Obama used the major Hudson River crossing point north of New York and its $3.9 billion replacement project to illustrate a fast-track system he initiated that he said cut the permitting time from five years to 1 1/2 years. Without congressional action, he warned, the Highway Trust Fund that pays for transportation projects will soon run dry.
Republicans cried hypocrisy, blasting Obama for claiming credit for the expedited process while his administration has yet to decide the fate of the proposed Keystone XL pipeline. The GOP is using that up-in-the-air project to bash Democrats ahead of the November elections.
Even as Obama and Republicans sought to bolster their case for the midterms, a whiff of the next key election permeated the air as Obama was introduced in Tarrytown by New York Gov. Andrew Cuomo, who is high on Democrats’ list of potential candidates in 2016.

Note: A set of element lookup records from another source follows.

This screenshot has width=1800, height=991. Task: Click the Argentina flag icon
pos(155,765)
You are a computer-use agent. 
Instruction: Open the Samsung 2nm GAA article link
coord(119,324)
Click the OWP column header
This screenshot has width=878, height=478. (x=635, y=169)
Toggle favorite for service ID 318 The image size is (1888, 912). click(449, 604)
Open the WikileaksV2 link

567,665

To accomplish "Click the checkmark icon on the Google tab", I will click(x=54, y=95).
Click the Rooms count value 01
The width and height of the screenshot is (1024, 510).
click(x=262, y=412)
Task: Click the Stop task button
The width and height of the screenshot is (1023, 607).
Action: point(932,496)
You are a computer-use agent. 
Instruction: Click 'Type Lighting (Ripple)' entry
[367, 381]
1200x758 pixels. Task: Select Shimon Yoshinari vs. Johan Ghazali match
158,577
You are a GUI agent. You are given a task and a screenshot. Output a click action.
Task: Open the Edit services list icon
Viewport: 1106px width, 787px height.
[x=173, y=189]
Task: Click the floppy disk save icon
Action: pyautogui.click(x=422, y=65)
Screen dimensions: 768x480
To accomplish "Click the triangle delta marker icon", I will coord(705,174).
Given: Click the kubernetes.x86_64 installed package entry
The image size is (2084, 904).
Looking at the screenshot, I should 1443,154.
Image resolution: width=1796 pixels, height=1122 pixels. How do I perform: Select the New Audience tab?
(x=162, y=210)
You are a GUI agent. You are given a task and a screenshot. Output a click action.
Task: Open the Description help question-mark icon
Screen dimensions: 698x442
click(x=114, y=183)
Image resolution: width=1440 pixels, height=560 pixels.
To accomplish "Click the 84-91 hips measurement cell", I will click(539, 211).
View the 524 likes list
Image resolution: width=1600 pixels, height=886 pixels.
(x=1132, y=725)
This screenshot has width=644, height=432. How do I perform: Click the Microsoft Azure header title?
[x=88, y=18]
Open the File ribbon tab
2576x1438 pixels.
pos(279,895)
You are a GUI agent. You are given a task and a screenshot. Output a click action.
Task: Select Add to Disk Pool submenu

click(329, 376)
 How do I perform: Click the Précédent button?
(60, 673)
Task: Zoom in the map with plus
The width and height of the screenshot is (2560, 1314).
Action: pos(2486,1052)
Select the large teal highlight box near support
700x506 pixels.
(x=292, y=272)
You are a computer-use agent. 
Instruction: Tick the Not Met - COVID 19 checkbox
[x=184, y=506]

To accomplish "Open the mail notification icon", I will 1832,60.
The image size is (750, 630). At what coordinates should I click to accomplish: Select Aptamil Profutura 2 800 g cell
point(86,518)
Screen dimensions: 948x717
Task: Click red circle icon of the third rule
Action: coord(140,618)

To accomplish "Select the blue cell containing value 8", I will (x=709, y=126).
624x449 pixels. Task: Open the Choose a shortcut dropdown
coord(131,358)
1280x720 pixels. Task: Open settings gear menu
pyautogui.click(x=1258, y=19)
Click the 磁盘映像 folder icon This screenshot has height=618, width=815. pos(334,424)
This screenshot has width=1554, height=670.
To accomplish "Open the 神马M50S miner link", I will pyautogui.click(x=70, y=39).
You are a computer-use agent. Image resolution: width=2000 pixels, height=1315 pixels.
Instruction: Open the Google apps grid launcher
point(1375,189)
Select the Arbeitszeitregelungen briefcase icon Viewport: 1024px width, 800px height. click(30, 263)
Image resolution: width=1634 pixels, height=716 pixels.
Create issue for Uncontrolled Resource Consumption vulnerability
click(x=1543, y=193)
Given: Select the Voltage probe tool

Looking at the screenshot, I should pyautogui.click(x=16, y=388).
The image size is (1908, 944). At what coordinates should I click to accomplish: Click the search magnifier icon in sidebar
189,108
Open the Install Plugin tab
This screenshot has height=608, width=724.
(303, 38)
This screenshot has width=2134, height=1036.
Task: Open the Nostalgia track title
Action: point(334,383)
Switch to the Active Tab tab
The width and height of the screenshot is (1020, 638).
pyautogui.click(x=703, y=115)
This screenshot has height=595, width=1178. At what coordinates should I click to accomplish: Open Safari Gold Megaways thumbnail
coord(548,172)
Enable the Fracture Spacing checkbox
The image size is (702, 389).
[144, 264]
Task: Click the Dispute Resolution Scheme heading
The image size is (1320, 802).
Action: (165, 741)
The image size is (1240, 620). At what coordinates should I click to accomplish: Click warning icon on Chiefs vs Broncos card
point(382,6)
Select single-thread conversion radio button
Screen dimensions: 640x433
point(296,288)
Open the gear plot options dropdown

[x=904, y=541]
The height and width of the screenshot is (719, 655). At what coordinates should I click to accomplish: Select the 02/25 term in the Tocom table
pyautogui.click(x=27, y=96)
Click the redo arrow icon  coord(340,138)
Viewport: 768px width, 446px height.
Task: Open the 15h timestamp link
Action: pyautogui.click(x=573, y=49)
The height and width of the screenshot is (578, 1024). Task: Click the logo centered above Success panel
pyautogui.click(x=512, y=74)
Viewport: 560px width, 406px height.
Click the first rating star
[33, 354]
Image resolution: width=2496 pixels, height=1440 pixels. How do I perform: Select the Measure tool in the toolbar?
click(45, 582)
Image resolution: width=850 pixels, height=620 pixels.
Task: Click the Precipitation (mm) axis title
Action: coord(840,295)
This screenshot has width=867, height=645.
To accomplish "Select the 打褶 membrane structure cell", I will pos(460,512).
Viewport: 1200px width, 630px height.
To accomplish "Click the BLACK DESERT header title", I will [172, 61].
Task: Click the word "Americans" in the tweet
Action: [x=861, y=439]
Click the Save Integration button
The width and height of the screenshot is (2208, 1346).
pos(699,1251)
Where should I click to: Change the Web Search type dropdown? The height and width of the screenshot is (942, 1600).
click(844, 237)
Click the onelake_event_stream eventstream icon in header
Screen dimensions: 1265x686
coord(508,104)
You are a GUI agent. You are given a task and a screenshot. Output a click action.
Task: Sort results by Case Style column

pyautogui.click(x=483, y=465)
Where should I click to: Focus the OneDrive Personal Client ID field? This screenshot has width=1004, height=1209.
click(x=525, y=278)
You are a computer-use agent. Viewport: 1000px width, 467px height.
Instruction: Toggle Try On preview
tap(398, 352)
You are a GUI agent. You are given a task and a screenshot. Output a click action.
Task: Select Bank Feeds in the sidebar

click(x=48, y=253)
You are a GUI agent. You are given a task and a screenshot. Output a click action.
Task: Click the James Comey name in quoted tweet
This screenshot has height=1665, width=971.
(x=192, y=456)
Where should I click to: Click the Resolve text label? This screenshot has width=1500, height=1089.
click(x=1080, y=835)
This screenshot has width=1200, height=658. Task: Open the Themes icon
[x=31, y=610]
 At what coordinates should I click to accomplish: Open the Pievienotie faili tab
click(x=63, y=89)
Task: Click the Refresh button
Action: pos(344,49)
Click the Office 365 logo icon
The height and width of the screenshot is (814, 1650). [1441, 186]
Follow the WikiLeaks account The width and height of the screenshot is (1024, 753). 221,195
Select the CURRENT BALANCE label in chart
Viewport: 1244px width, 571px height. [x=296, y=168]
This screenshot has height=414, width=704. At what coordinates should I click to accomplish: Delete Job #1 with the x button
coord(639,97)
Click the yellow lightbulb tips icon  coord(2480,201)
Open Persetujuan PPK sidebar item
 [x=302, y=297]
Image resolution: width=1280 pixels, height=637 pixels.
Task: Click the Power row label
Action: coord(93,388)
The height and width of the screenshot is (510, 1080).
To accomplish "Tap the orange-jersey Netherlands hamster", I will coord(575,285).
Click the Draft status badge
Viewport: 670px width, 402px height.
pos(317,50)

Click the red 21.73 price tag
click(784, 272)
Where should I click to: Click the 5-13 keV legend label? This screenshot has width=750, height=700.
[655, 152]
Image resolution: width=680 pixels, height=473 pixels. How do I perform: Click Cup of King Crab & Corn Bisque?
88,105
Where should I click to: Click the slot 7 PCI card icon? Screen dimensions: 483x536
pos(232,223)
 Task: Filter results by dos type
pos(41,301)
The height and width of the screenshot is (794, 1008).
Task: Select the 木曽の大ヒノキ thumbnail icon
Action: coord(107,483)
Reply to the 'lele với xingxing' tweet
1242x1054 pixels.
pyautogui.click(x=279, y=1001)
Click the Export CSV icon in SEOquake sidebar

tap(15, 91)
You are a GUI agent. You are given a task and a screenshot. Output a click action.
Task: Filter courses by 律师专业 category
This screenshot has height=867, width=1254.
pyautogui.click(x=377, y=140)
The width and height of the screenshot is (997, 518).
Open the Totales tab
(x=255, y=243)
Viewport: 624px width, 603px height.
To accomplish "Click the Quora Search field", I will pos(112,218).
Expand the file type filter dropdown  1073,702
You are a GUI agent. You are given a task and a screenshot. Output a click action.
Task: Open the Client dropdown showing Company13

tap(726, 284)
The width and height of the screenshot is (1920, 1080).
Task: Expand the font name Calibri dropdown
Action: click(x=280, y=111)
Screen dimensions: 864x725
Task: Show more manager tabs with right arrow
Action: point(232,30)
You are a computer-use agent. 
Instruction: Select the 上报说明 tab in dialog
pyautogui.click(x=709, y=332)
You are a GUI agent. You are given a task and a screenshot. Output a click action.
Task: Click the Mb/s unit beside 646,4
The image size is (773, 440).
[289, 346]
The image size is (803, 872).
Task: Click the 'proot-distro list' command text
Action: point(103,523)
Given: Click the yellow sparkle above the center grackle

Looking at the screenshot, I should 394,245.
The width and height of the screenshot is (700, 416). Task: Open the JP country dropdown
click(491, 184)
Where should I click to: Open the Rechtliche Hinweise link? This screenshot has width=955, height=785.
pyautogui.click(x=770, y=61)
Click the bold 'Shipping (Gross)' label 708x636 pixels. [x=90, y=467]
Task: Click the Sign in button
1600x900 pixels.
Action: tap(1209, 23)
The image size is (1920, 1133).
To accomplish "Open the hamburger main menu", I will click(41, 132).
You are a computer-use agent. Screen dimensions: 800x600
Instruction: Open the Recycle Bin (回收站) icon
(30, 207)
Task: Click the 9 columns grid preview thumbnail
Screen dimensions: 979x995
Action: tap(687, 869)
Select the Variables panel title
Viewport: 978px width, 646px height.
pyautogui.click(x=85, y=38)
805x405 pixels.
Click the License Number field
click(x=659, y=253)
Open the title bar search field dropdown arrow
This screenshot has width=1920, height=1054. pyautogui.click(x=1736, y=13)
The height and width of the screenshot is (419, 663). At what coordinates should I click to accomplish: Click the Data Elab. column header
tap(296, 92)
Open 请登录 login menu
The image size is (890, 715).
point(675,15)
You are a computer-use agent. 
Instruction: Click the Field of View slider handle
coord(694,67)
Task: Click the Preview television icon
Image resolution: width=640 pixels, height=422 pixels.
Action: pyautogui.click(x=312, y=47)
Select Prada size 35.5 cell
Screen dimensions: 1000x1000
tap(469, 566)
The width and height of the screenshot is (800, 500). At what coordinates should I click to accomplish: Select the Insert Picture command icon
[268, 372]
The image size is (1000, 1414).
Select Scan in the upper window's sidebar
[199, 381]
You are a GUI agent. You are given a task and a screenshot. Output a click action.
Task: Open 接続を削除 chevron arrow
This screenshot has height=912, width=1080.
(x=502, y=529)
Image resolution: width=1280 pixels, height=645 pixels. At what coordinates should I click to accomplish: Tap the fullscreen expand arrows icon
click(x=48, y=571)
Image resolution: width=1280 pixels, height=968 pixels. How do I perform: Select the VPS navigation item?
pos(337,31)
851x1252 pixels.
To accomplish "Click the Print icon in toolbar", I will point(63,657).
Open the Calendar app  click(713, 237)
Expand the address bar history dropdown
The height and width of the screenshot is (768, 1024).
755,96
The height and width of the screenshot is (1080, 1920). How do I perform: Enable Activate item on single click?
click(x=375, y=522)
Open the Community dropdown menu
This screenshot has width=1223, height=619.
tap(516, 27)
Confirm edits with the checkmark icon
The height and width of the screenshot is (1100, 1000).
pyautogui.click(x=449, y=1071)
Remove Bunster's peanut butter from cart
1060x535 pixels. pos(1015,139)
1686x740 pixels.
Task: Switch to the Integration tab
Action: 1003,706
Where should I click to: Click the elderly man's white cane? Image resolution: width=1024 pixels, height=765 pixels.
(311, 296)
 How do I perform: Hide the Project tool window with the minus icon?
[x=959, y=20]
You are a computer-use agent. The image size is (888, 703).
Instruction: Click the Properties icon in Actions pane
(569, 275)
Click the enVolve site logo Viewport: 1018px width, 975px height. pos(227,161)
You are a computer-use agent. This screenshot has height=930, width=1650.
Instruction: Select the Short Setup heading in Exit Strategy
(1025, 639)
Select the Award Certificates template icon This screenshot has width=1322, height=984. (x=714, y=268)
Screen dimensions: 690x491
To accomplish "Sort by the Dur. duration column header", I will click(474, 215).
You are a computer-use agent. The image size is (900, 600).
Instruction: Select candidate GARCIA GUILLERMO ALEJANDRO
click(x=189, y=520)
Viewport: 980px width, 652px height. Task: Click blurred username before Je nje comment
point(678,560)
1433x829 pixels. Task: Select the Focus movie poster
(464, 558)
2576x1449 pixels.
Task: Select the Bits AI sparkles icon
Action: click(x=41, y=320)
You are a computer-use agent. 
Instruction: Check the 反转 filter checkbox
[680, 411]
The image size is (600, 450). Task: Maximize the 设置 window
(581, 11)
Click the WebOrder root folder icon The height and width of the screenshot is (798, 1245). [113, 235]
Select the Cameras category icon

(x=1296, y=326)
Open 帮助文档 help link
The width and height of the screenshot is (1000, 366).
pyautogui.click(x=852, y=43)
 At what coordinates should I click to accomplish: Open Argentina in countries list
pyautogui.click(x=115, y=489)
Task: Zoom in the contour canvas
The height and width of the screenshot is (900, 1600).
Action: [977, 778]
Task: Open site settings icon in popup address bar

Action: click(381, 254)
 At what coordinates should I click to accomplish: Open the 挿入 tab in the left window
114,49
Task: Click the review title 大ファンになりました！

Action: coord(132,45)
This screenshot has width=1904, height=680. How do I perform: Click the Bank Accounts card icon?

“We don’t need a ’can’t do’ spirit. We need a ’can do’ spirit. That’s what Gov. Cuomo has,” Obama said, praising the Democrat who could potentially compete against Obama’s vice president or his former secretary of state for the Democratic presidential nomination.
Obama, who was traveling with first lady Michelle Obama, was to spend the night in New York before attending the dedication ceremony Thursday morning for the National September 11 Memorial & Museum at the World Trade Center.